US-Spezialtruppen landen auf dem Strand vor Den Haag, stoßen bis zum Gebäude des Internationalen Strafgerichtshofs vor und befreien ihren Kameraden, der sich dort zu verantworten hat. Vor diesem Szenario scheint sich zumindest das niederländische Parlament zu fürchten, wenn es den Gesetzentwurf für den American Servicemembers' Protection Act kritisiert. Eine US-Invasion bei einem Nato-Partner? Zumindest theoretisch möglich wäre dies, wenn sich die konservativen Kongressmitglieder in Washington durchsetzen, die US-Militärangehörige auf jeden Fall dem Zugriff des neuen Internationalen Strafgerichtshofs entziehen wollen.

In Europa ruft dies Kopfschütteln hervor - genau wie der Versuch Washingtons, für seine UN-Blauhelmsoldaten in Bosnien-Herzegowina nun nachträglich die völkerstrafrechtliche Immunität zu erzwingen. Alle 15 EU-Staaten haben mit Begeisterung das Statut für den Gerichtshof ratifiziert, das am Montag in Kraft treten wird.
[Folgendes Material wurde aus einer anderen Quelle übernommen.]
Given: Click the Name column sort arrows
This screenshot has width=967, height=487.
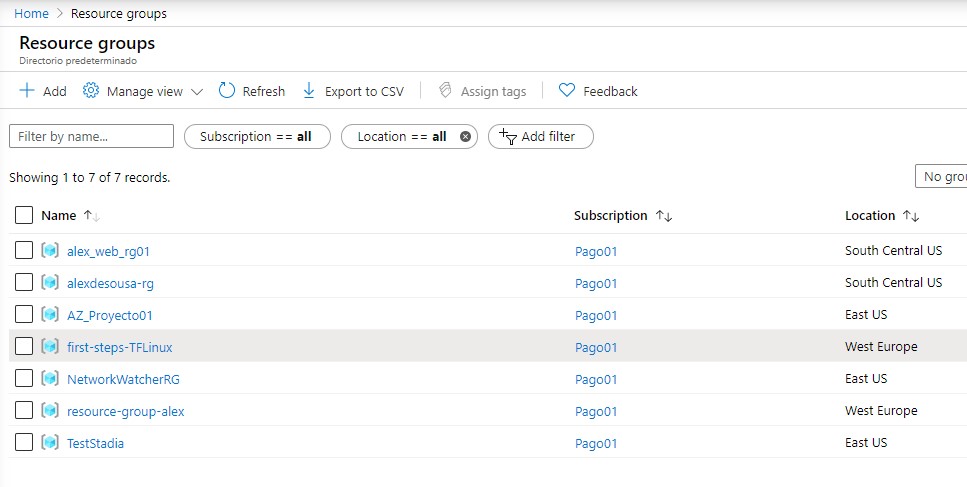Looking at the screenshot, I should pos(92,216).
Sie begrüßen den völkerrechtlichen Quantensprung, nach dem von nun an die internationale Verfolgung von Kriegsverbrechern und Völkermördern erlaubt ist.

Die Position der US-Konservativen ist demgegenüber - ihrem eingenen Weltbild gemäß - inkonsequent. Die USA sollen einerseits den Weltpolizisten geben - was vielleicht sogar sinnvoll ist. Dieser Polizist soll aber nicht auf dem Spielfeld zur Rechenschaft gezogen werden können, auf dem er sich bewegt. Dieselben Abgeordneten, die ihre Soldaten dem Haager Strafgerichtshof entziehen wollen, würden Zeter und Mordio schreien, wenn ein krimineller Polizist in ihrer Heimatstadt im Mittleren Westen nicht vor Gericht gestellt werden könnte. Sie würden das für zutiefst undemokratisch halten.
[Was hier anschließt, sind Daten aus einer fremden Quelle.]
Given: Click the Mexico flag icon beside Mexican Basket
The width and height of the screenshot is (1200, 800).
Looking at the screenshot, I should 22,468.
Unlogisch ist ihre Haltung aber vor allem deshalb, weil eben auch der kriminelle US-Soldat nach dem Statut des Internationalen Gerichtshofs nicht in Den Haag, sondern im Mittleren Westen vor Gericht käme. Denn wenn das Gerichtswesen im Heimatland des Kriegsverbrechers oder Völkermörders funktioniert, geht sein Fall die Haager Richter gar nichts an. Die Washingtoner Hardliner zeigen mit ihrem Widerstand also, dass sie offenbar der Effizienz des eigenen Rechtsstaats nicht trauen.

Absurd ist auch die Sorge, demnächst könnte - unter Berufung auf das neue Statut - Saddam Hussein oder irgendein anderer Diktator US-Soldaten, derer er habhaft wird, wegen Völkermordes bei sich vor Gericht zerren. Völkerrechtlich ist das auch in Zukunft nicht möglich. Wenn es in der Praxis doch geschähe, wäre daran nicht das Haager Gericht schuld.

Was bleibt, ist die Erkenntnis, dass in den USA der Ära von George W. Bush ein verstärkter Weltmachtegoismus herrscht, der internationale Kooperation im Zweifel verachtet. Doch zumindest in Wien sollte Washington auf Verständnis hoffen dürfen. Auch Österreich entzieht schließlich, wenn es hart auf hart kommt, mutmaßlich straffällig gewordene Staatsbürger der Gerichtsbarkeit der UNO. Nur dass es dazu keiner Invasion bedarf, sondern nur einer guten Flugverbindung nach Schwechat. (DER STANDARD, Printausgabe, 29./30.6.2002)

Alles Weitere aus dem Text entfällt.